The Company's Illinois refineries are located on major inland water
transportation routes and are connected to various local, interstate and
Canadian common carrier pipelines. The Blue Island refinery can receive
Canadian crude oil through the Lakehead Pipeline from Canada, foreign and
domestic crude oil through the Capline Pipeline system originating in the
Louisiana Gulf Coast region, and domestic crude oil originating in West Texas,
Oklahoma and the Rocky Mountains through the Arco Pipeline system. The
Hartford refinery has access to foreign and domestic crude oil supplies
through the Capline/Capwood Pipeline systems and access to Canadian crude oil
through the Express Pipeline and the Mobil/IPL pipeline system. Both
refineries are situated on major water transportation routes which provide
flexibility to receive crude oil or intermediate feedstocks by barge when
economical.
 
  The Company has several crude oil supply contracts that total approximately
141,000 bpd with several third-party suppliers, including P.M.I. Comercio
Internacional, S.A. de C.V., an affiliate of Petroleos Mexicanos, S.A. de
C.V.; Lagoven, an affiliate of Petroleos de Venezuela; and Gulf Canada. These
contracts are generally cancelable upon one to three months' notice by either
party, but are intended to remain in place for the foreseeable future. The
remainder of the Company's crude oil supply requirements are acquired on the
spot market from third-party foreign and domestic sources.
 
  In addition to gasoline, the Company's refineries produce other types of
refined products. No. 2 diesel fuel is used mainly as a fuel for diesel
burning engines. No. 2 diesel fuel production is moved via pipeline or barge
to the Company's 17 product terminals and is sold over the Company's terminal
truck racks or through refinery pipeline or barge movement. The Port Arthur
refinery produces jet fuel which is generally sold through pipelines. Other
production includes residual oils (slurry oil and vacuum tower bottoms) which
are used mainly for heavy industrial fuel (e.g., power generation) and in the
manufacturing of roofing flux or for asphalt used in highway paving. The
Company has agreements to sell to Chevron 24,000 bpd of gasoline and 1,000 bpd
of low-sulfur diesel from the Port Arthur refinery through February 28, 1999.

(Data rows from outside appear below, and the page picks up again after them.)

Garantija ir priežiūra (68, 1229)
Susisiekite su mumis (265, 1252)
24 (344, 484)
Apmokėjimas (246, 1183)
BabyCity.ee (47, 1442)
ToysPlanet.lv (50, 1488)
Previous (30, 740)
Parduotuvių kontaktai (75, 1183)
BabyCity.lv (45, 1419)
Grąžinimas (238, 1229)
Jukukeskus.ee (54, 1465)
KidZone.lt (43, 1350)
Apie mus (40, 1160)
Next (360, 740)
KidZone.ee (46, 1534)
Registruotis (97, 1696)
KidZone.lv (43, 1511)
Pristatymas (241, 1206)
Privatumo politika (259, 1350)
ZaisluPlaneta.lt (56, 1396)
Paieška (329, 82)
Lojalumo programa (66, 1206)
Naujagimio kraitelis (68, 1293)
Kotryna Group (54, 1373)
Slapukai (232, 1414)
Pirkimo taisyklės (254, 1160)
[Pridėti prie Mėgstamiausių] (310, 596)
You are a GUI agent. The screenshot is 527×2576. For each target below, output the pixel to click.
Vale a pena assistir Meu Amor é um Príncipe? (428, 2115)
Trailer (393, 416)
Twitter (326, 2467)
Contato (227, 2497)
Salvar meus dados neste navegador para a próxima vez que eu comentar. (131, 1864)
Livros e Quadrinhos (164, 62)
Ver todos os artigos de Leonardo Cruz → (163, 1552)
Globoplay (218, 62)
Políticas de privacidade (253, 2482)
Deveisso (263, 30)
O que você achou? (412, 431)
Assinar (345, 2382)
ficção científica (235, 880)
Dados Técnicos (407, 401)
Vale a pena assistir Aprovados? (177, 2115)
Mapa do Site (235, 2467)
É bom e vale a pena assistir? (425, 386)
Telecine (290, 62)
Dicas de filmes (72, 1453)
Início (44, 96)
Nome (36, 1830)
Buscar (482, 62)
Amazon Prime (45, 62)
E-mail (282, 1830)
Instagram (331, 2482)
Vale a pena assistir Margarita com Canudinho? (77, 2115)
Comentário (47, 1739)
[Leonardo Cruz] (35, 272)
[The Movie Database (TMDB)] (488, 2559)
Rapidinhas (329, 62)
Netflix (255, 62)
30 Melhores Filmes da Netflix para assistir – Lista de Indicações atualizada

This contract is cancelable upon 90 days' notice by either party. The
 
                                      65
<PAGE>
 
Company supplies gasoline and diesel fuel to its retail system first, then
distributes products to its wholesale operations based on the highest average
market returns before being sold into the spot market.
 
  The Company also has an agreement to exchange certain refined products and
chemicals with Chevron Chemical Company, which exchanged amounts averaged
approximately 25,000 bpd during 1995, 1996 and 1997. This contract is
cancelable upon 18 months notice by either party or by mutual agreement.
 
  The Port Arthur refinery's products can be sold in the Midcontinent and
Eastern U.S. as well as export markets. These markets can be accessed through
the Explorer, Texas Eastern and Colonial pipelines or by ship or barge. The
Company's Illinois refineries can distribute their products through various
common carrier and proprietary pipelines which connect the 15 Midwest product
terminals or by barge.
 
 INVENTORY MANAGEMENT
 
  The Company employs several strategies to minimize the impact on
profitability due to the volatility in feedstock costs and refined product
prices. These strategies generally involve the purchase and sale of exchange-
traded, energy-related futures and options with a duration of six months or
less. In addition, the Company to a lesser extent uses energy swap agreements
similar to those traded on the exchanges, such as crack spreads and crude oil
options, to better match the specific price movements in the Company's markets
as opposed to the delivery point of the exchange-traded contract. These
strategies are designed to minimize, on a short-term basis, the Company's
exposure to the risk of fluctuations in crude oil prices and refined product
margins. The number of barrels of crude oil and refined products covered by
such contracts varies from time to time. Such purchases and sales are closely
managed and subject to internally established risk standards. The results of
these hedging activities affect refining costs of sales and inventory costs.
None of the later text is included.